Saved data entries
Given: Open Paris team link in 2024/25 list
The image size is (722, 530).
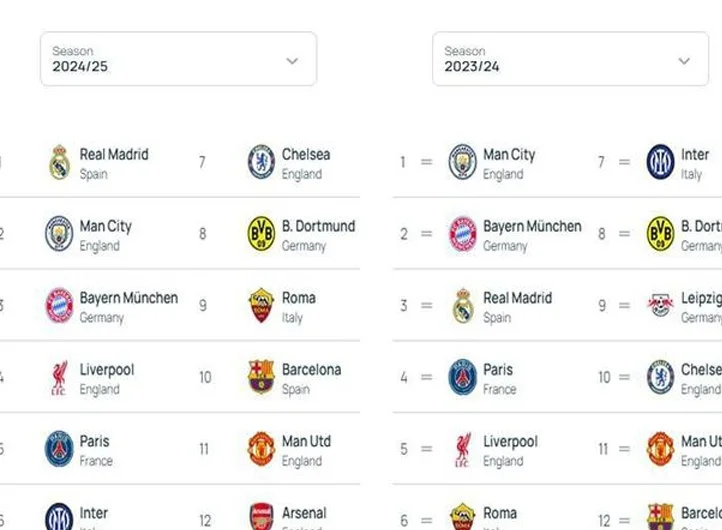Looking at the screenshot, I should tap(94, 441).
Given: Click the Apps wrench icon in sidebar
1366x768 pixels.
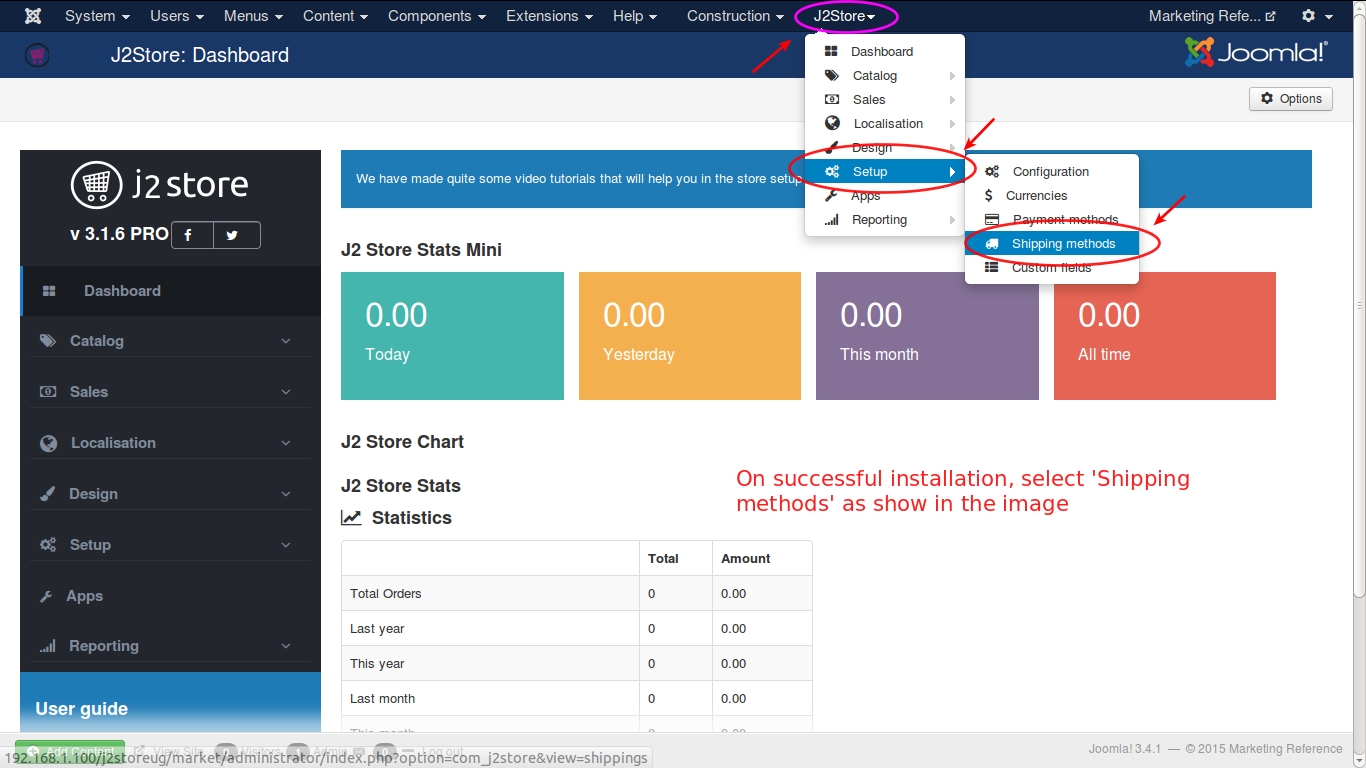Looking at the screenshot, I should pos(46,596).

▶ **WORK ORDER**
Please transcribe exactly the line containing "The image size is (722, 530)." and every later line through the end of the records above, omitting pictures.

▶ **EXERCISE RESPONSE**
The image size is (722, 530).
Looking at the screenshot, I should tap(94, 441).
Given: Click the Apps wrench icon in sidebar
1366x768 pixels.
Looking at the screenshot, I should pos(46,596).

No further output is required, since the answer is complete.